Sometimes when the good in a situation is nowhere in sight, the best place to find comfort is in realizing that things could be much worse. Three weeks ago, after experiencing a shocking and fearful event, I felt grateful that the situation hadn’t been worse than it was.
I arrived home from work, pulled my car into the garage, and opened the door into the house to see two of my dogs coming in from outside. As usual they greeted me with lots of excitement, jumping and vying for my attention. They followed me into the living room where I was about to set my bag down, but I paused. Something wasn’t right.
The front door was open. I stared at it, my mind processing what I was seeing. How could that be possible? Did I leave it open before I left for work? Did my hubs leave it open? Then I saw the splintered door frame and the deadbolt still locked in place, the mechanism jutting out, connecting to nothing. Someone had kicked in my front door.
My heart began to pound in my chest. Adrenaline rushed through my body, and I felt tingly and flushed. I looked down and saw that my third dog had wandered out of a bedroom and was staring at me with her big eyes, longing for attention. The realization that all of my dogs were safe calmed some of the chaos in my head. I took a deep breath and told myself to take action.
I called my husband, my hands shaking as I began looking through the house to take stock of the damage. “Are the computers still there?” he asked. Panic hit me. Please tell me my laptop is still here. All my writings, my personal documents, my photos… Both computers were resting undisturbed on our desks.

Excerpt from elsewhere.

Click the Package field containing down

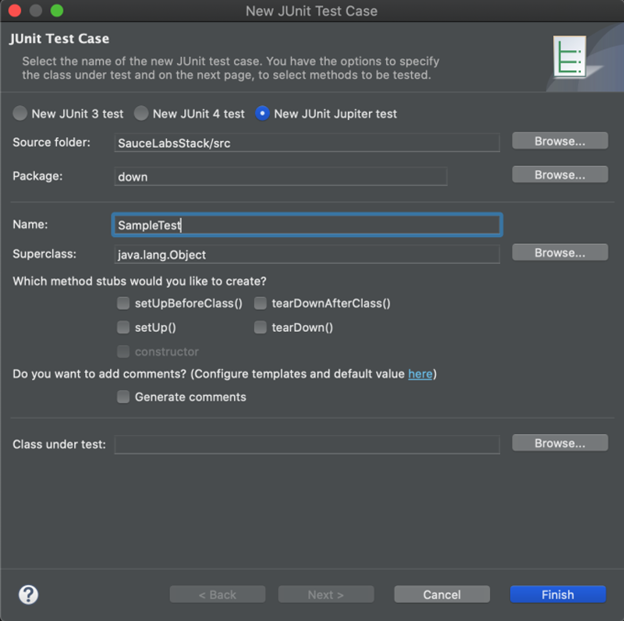pyautogui.click(x=281, y=176)
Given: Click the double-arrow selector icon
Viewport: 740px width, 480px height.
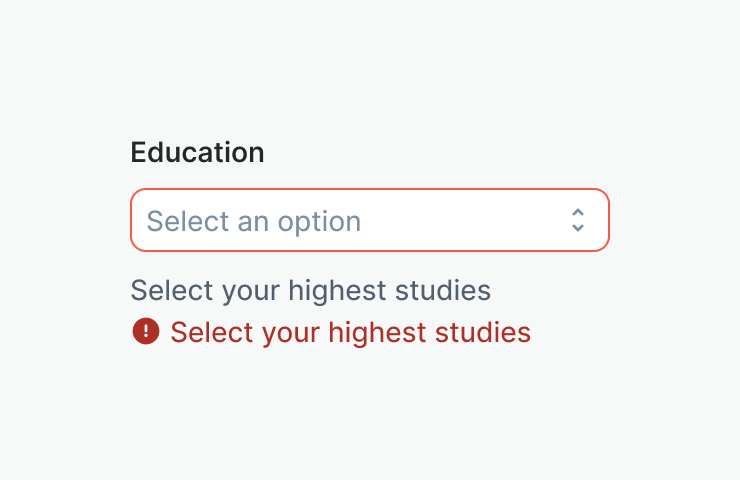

“What about the gun?” A feeling of dread overwhelmed me as I ran to our bedroom. We have a pistol for home protection. What if they took the gun? What if they used the gun to hurt or kill someone? How would we handle this? I yanked open the drawer to the nightstand. The gun was still there, barely visible, shoved to the back of the drawer.
I reviewed the situation. Dogs? Safe. Computers? Safe. Gun? Safe. The worst-case scenarios were no longer threatening to unravel me. An intense wave of relief washed over my being, and I suddenly felt as if this situation was not a big deal. I no longer cared what was missing. Nothing left was as important as what was still here. The relief felt so good and I felt so light compared to the heavy dread I had felt only moments before.
I completed a second walk-though of the house with the police. I made them a list of everything that was missing, which fortunately was limited to some of my jewelry and my husband’s change jar. My husband and a friend repaired our door that evening, and we had an alarm system installed over the next couple of days.
After the break-in, we kicked around theories about what happened. Why didn’t the thieves take more stuff? Why weren’t our dogs a deterrent? Why our house? What else could we have done to avoid this? Ultimately, the speculation got us nowhere except to the decisions not to move and to get an alarm system.
It could have been much worse. “That was brave of you coming into the house alone,” the cop had said to me. “What made you do that when saw your front door was open?” The thieves had tried to close the door when they left, but the bottom of caught on a splintered piece of wood on the floor and it didn’t close all the way. I couldn’t tell the door was open from the street. “Good thing they weren’t still in the house when you showed up,” the cop commented. That had never crossed my mind.
Any situation can always be worse. We can be grateful that it’s not.